Goal of the exercise:
Retype, without any change, the items between the lines holding "VISITORS [481, 174]" and "payment (305, 604)", inclusive.

--- BEGIN ---

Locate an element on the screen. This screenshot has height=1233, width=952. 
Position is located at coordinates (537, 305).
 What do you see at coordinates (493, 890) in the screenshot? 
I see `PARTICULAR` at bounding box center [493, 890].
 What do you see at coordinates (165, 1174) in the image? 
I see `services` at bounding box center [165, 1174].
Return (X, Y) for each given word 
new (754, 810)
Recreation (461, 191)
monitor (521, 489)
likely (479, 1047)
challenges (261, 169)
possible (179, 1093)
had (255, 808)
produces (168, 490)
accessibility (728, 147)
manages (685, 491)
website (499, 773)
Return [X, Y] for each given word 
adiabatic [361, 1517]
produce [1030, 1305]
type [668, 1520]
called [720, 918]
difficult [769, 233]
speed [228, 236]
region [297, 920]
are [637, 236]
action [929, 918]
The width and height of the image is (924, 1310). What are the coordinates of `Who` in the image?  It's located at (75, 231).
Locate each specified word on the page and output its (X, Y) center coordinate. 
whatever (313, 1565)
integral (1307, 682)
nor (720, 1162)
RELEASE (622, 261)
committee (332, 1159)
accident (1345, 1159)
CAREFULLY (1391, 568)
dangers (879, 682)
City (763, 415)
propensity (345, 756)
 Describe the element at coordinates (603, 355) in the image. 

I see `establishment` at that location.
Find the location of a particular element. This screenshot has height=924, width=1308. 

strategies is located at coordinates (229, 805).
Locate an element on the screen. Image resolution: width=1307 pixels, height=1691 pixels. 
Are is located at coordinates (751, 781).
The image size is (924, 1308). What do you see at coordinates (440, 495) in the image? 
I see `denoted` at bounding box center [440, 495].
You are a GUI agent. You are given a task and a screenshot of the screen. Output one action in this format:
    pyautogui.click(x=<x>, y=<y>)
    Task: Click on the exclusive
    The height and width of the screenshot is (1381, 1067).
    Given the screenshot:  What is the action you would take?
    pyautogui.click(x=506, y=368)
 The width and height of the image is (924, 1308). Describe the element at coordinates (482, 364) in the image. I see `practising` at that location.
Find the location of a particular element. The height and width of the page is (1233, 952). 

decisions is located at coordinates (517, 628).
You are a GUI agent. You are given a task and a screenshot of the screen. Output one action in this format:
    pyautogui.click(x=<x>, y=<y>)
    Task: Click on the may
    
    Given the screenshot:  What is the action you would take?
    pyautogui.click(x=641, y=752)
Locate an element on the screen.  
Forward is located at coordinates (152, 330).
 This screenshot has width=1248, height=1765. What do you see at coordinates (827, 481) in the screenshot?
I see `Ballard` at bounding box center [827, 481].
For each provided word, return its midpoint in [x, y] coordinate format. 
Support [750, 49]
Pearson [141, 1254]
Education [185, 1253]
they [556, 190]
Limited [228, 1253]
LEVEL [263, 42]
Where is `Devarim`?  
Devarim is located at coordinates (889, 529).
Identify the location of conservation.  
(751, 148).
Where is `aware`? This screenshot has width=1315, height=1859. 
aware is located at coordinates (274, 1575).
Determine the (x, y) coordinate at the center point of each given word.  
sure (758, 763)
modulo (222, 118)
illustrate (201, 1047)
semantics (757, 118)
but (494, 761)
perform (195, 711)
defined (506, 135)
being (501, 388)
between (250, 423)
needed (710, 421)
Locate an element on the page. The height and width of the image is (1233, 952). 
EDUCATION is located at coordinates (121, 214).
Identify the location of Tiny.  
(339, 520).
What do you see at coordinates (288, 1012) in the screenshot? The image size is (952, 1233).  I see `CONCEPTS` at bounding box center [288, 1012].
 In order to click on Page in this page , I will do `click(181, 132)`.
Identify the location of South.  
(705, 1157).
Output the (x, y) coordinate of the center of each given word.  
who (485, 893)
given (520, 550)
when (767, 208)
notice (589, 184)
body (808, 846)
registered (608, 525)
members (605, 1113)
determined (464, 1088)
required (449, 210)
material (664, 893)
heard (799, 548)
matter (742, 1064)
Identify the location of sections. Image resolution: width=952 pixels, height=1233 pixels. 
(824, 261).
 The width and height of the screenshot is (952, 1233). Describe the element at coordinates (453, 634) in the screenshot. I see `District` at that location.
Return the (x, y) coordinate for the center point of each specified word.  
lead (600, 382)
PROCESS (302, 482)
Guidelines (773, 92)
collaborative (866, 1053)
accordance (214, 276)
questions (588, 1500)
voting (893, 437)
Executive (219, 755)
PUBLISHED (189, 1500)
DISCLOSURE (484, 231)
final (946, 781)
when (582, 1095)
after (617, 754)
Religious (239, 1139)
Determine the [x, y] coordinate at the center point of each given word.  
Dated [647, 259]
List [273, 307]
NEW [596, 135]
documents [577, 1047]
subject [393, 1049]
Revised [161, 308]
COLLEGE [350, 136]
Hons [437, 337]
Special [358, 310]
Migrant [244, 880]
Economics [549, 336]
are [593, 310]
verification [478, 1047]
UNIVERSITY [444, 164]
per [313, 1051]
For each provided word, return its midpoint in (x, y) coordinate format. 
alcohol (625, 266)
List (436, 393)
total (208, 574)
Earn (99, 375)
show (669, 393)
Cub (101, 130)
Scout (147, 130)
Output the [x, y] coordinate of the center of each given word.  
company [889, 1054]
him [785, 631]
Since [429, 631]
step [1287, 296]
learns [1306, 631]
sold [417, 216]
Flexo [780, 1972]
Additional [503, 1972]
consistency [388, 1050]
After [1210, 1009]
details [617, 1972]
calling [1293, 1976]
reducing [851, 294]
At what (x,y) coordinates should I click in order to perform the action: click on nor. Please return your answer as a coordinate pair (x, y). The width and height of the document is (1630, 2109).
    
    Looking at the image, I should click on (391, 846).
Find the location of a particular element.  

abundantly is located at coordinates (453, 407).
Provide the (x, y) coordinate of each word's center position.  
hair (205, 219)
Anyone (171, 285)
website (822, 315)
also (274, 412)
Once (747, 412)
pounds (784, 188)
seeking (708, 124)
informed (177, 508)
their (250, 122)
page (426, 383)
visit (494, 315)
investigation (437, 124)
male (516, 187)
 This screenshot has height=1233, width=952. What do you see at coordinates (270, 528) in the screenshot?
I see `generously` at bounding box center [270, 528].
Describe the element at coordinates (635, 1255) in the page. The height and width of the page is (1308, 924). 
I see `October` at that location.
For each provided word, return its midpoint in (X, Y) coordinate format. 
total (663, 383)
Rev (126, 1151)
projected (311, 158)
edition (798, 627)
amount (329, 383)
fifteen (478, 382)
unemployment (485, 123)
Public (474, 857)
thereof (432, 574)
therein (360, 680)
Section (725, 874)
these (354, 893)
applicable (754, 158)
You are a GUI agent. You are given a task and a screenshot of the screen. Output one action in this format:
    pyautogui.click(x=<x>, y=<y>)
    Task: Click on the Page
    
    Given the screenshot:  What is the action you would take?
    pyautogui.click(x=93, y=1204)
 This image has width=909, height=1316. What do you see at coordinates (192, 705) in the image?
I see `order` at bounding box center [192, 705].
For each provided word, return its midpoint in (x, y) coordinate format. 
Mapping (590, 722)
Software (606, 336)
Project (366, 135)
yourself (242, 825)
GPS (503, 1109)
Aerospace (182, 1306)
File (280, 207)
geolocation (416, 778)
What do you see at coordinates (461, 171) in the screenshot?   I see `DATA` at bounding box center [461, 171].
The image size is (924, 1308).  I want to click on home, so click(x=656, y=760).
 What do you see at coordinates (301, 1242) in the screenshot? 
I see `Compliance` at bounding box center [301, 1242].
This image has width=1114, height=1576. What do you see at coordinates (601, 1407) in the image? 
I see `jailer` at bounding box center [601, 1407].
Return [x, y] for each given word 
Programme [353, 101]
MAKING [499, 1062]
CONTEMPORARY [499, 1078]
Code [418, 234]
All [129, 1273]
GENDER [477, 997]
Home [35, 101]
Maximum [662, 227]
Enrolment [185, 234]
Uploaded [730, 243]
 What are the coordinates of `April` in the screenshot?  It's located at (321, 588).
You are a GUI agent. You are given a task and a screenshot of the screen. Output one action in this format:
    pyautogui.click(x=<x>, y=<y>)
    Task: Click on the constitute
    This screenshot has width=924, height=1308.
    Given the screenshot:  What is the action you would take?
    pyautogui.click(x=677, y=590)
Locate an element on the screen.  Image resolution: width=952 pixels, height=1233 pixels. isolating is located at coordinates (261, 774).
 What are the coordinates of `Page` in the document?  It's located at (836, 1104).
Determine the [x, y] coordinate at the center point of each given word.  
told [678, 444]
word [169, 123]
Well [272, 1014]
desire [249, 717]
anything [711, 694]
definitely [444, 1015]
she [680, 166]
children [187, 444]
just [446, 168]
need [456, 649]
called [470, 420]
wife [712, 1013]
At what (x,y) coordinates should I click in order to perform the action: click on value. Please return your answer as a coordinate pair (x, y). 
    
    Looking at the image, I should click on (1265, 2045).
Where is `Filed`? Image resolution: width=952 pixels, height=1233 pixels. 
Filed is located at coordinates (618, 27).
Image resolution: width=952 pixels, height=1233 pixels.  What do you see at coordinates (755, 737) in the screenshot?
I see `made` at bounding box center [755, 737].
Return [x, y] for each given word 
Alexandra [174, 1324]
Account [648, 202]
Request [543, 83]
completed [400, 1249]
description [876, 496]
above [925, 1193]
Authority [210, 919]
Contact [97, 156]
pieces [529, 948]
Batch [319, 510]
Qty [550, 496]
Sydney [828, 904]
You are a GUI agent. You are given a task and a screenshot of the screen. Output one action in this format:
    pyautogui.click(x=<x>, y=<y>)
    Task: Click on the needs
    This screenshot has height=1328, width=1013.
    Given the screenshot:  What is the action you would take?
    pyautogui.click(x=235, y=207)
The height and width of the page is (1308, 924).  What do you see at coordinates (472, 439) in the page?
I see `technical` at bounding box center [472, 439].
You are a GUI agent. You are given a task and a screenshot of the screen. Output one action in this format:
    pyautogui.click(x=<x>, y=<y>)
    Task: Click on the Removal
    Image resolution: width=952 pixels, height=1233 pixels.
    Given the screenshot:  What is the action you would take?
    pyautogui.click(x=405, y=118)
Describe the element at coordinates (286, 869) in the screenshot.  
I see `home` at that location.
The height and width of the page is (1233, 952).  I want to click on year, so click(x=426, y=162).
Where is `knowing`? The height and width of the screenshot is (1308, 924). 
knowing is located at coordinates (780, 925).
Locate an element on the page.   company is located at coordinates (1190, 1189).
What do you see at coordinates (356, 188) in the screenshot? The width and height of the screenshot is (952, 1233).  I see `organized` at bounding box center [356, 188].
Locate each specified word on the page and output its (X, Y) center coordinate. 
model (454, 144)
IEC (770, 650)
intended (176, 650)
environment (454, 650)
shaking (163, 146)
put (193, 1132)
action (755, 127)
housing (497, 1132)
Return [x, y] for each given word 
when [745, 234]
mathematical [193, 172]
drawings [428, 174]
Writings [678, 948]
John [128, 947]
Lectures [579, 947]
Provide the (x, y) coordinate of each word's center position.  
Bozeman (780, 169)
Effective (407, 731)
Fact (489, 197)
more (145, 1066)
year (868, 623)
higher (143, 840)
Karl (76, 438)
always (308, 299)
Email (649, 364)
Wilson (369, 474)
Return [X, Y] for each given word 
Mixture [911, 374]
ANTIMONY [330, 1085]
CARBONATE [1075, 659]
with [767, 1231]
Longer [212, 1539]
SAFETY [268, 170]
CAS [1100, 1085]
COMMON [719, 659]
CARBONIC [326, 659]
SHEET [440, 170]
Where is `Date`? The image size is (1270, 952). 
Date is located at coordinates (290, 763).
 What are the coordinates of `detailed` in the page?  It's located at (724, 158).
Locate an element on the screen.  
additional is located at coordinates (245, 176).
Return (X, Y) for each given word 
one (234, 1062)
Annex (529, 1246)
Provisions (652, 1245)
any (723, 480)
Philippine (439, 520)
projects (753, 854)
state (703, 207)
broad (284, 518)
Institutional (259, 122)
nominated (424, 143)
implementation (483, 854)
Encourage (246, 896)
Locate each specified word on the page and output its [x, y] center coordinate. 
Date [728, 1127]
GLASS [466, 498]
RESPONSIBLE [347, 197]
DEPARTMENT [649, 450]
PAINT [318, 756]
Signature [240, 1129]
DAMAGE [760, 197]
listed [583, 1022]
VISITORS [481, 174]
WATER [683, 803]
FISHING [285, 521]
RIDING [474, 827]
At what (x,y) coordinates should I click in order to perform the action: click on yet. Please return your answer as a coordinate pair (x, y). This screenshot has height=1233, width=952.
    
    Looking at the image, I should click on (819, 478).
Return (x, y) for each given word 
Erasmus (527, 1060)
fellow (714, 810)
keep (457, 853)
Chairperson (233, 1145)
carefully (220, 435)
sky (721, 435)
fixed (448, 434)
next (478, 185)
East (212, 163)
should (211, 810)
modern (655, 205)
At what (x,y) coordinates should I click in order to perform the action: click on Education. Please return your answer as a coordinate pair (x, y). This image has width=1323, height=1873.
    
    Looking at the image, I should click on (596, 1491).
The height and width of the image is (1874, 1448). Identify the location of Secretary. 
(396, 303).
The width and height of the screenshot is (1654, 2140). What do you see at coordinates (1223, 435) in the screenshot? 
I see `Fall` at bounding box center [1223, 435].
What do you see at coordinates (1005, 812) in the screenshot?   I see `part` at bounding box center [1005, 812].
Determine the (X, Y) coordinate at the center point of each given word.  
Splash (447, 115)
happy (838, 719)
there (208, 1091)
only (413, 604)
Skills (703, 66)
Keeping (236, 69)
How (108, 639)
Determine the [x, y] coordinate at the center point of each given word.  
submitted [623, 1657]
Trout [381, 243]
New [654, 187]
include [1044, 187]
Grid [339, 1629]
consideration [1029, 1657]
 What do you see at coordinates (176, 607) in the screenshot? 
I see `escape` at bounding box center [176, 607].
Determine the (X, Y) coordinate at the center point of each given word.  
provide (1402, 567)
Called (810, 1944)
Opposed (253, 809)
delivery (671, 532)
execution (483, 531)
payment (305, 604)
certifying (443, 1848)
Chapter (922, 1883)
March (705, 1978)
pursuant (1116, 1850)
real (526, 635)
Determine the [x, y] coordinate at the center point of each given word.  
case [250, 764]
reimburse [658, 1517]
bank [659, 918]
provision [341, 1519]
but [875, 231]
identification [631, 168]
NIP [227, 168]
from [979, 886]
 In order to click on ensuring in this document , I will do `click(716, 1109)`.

--- END ---

Task answer:
VISITORS [481, 174]
WATER [683, 803]
FISHING [285, 521]
RIDING [474, 827]
At what (x,y) coordinates should I click in order to perform the action: click on yet. Please return your answer as a coordinate pair (x, y). This screenshot has height=1233, width=952.
    
    Looking at the image, I should click on (819, 478).
Return (x, y) for each given word 
Erasmus (527, 1060)
fellow (714, 810)
keep (457, 853)
Chairperson (233, 1145)
carefully (220, 435)
sky (721, 435)
fixed (448, 434)
next (478, 185)
East (212, 163)
should (211, 810)
modern (655, 205)
At what (x,y) coordinates should I click in order to perform the action: click on Education. Please return your answer as a coordinate pair (x, y). This image has width=1323, height=1873.
    
    Looking at the image, I should click on (596, 1491).
The height and width of the image is (1874, 1448). Identify the location of Secretary. 
(396, 303).
The width and height of the screenshot is (1654, 2140). What do you see at coordinates (1223, 435) in the screenshot? 
I see `Fall` at bounding box center [1223, 435].
What do you see at coordinates (1005, 812) in the screenshot?   I see `part` at bounding box center [1005, 812].
Determine the (X, Y) coordinate at the center point of each given word.  
Splash (447, 115)
happy (838, 719)
there (208, 1091)
only (413, 604)
Skills (703, 66)
Keeping (236, 69)
How (108, 639)
Determine the [x, y] coordinate at the center point of each given word.  
submitted [623, 1657]
Trout [381, 243]
New [654, 187]
include [1044, 187]
Grid [339, 1629]
consideration [1029, 1657]
 What do you see at coordinates (176, 607) in the screenshot? 
I see `escape` at bounding box center [176, 607].
Determine the (X, Y) coordinate at the center point of each given word.  
provide (1402, 567)
Called (810, 1944)
Opposed (253, 809)
delivery (671, 532)
execution (483, 531)
payment (305, 604)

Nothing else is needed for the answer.